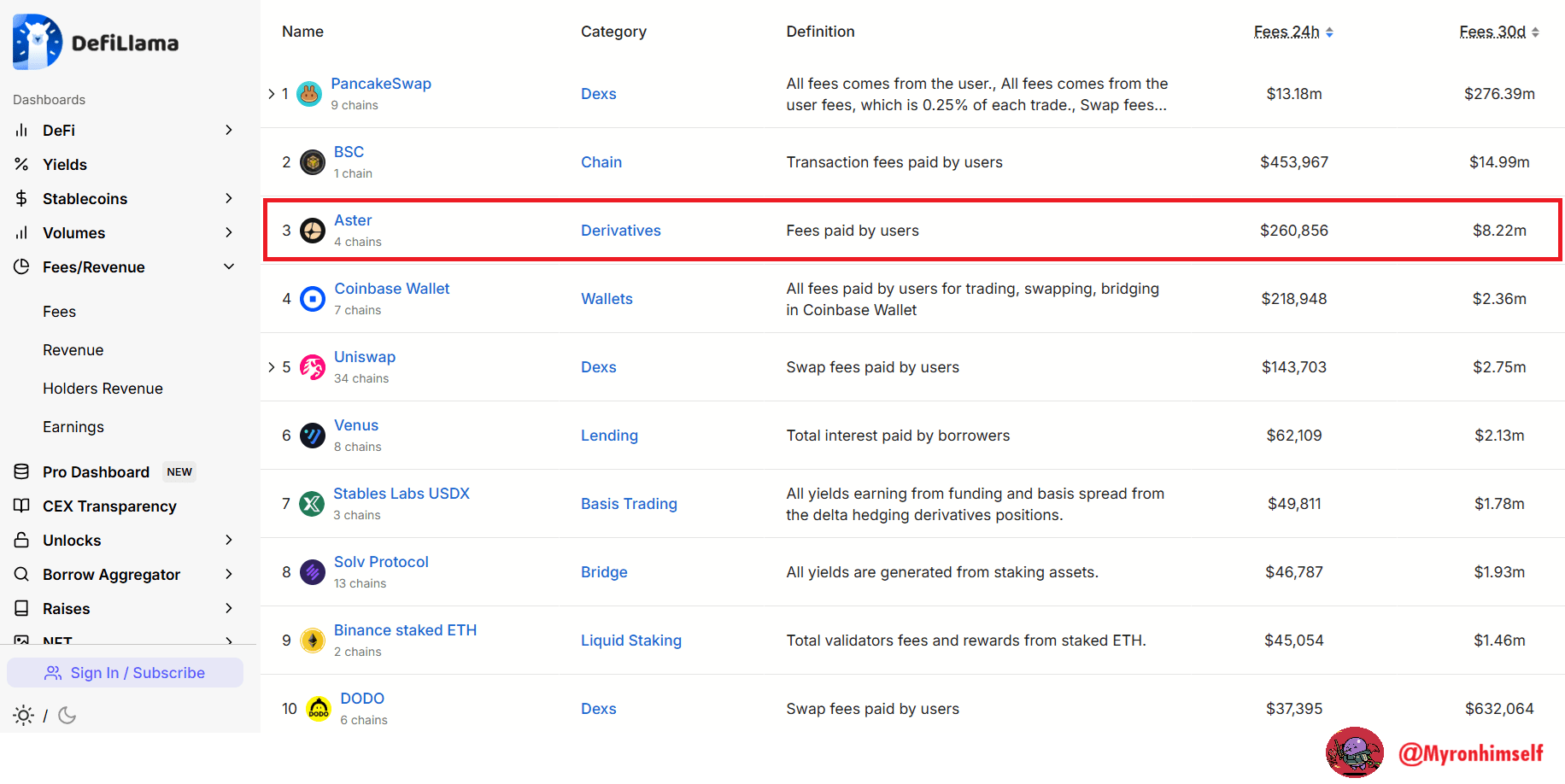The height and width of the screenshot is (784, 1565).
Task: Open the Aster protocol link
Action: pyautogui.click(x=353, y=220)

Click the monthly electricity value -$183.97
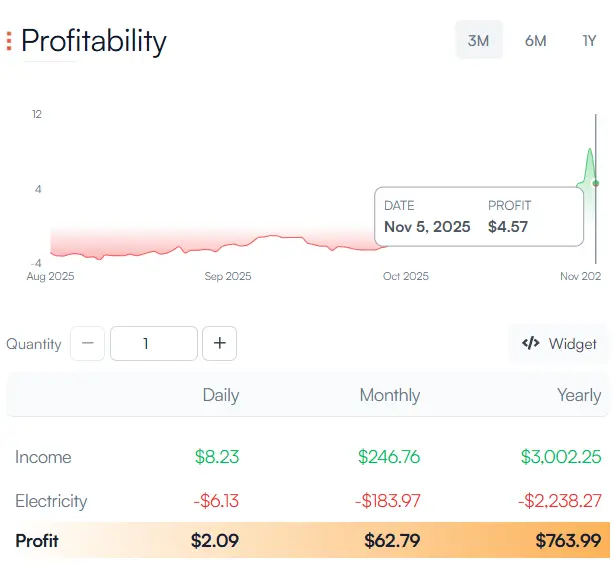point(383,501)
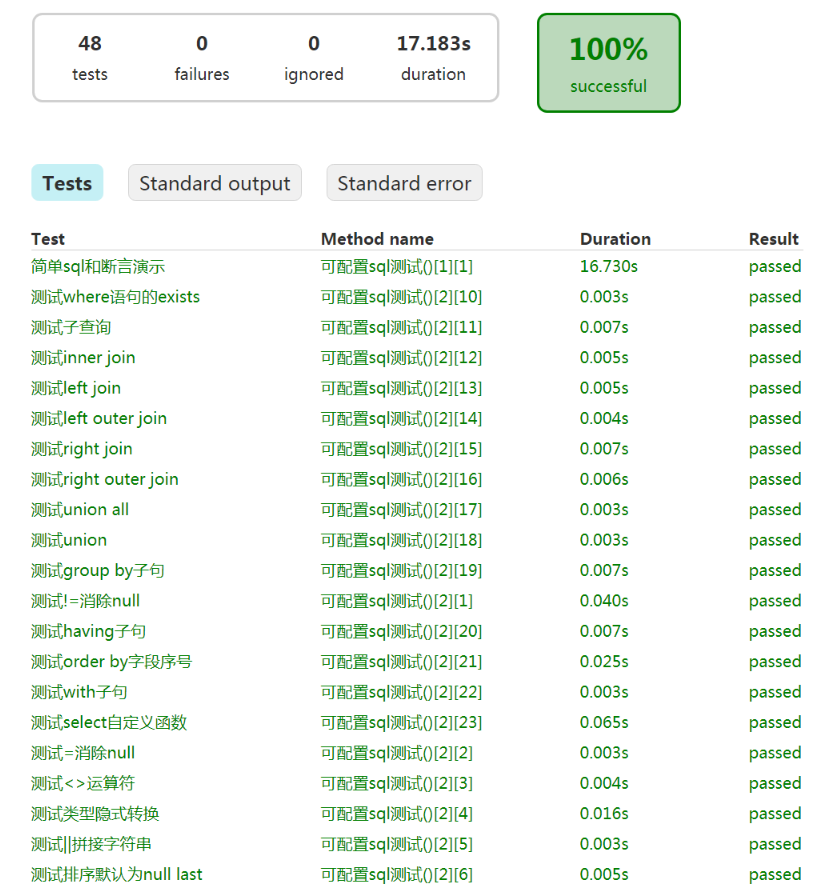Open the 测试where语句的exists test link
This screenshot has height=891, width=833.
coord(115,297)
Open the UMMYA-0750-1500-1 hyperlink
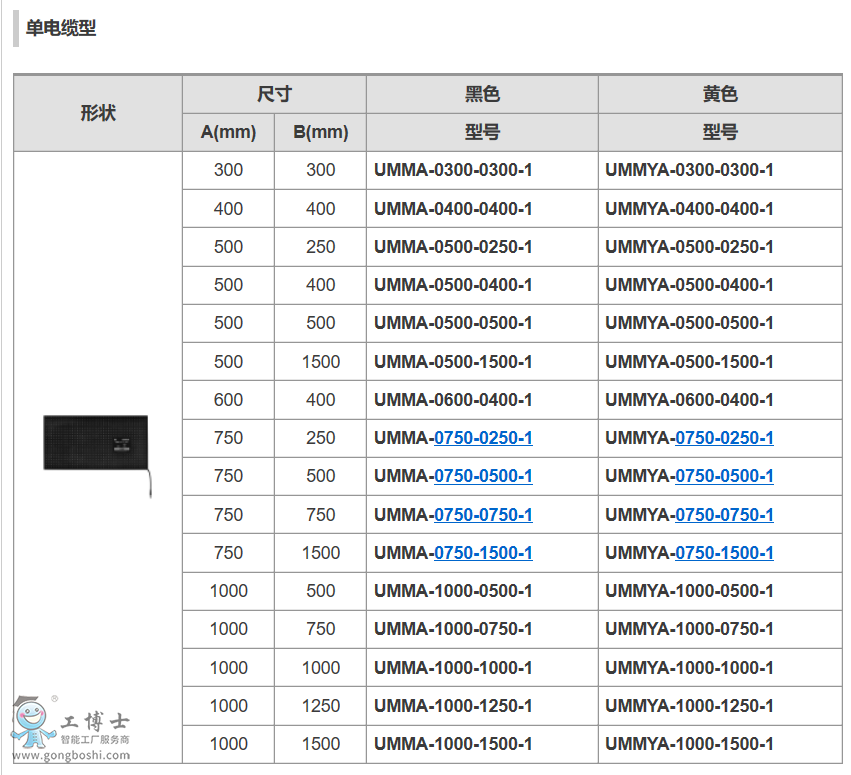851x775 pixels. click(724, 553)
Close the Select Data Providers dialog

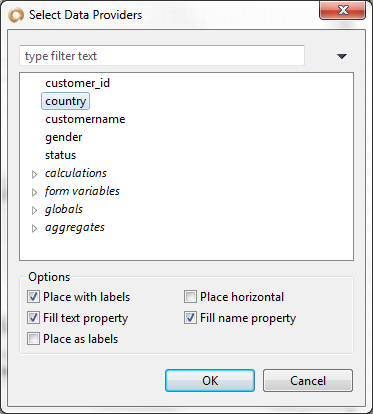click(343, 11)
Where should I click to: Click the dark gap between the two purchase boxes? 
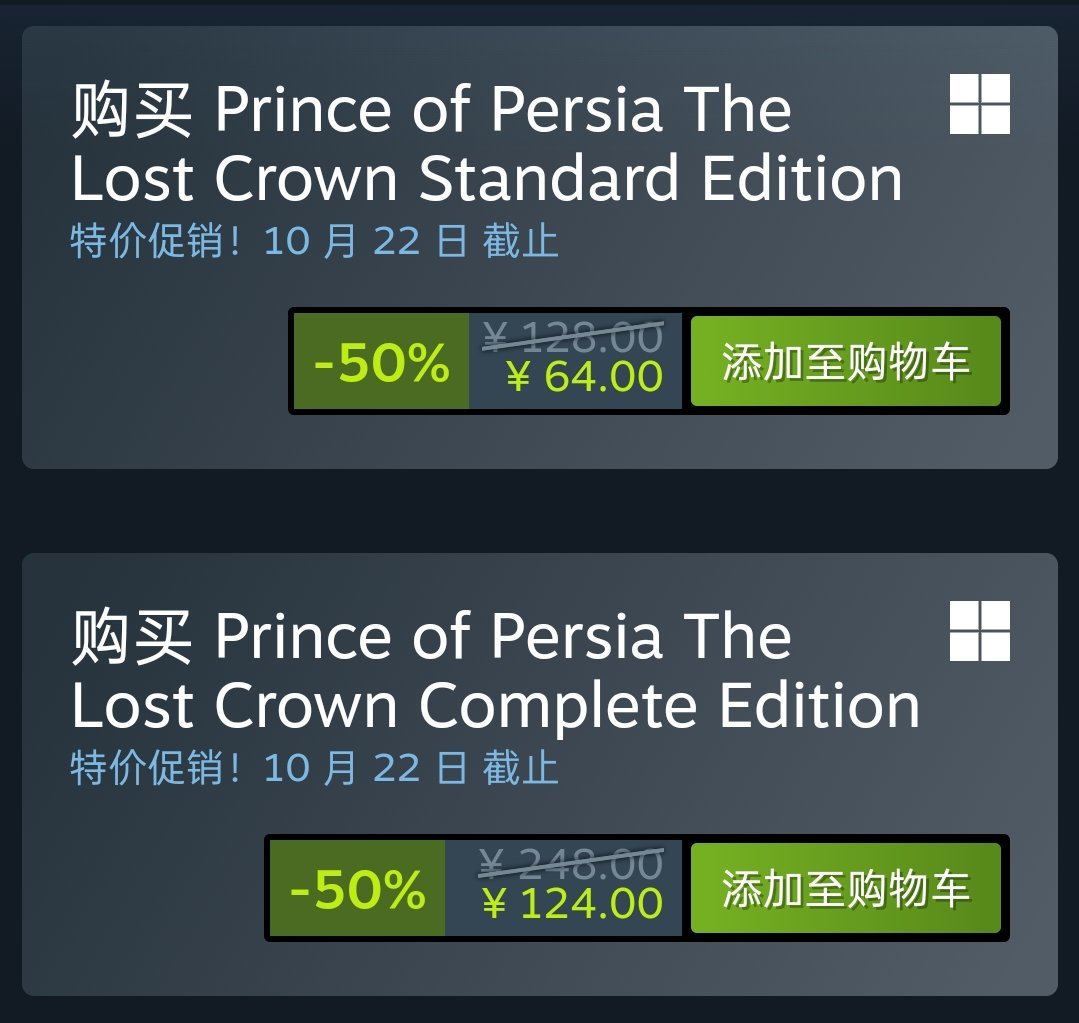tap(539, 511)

####

(Work instructions) Lines from the one containing "Click the monthly electricity value -$183.97" through the end of the material above must be reproduced exactly; pictures must not be.

(Answer to this problem)
Click the monthly electricity value -$183.97
point(383,501)
Open the 测试where语句的exists test link
This screenshot has height=891, width=833.
coord(115,297)
Open the UMMYA-0750-1500-1 hyperlink
851x775 pixels. click(724, 553)
Close the Select Data Providers dialog

click(343, 11)
Where should I click to: Click the dark gap between the two purchase boxes? 
tap(539, 511)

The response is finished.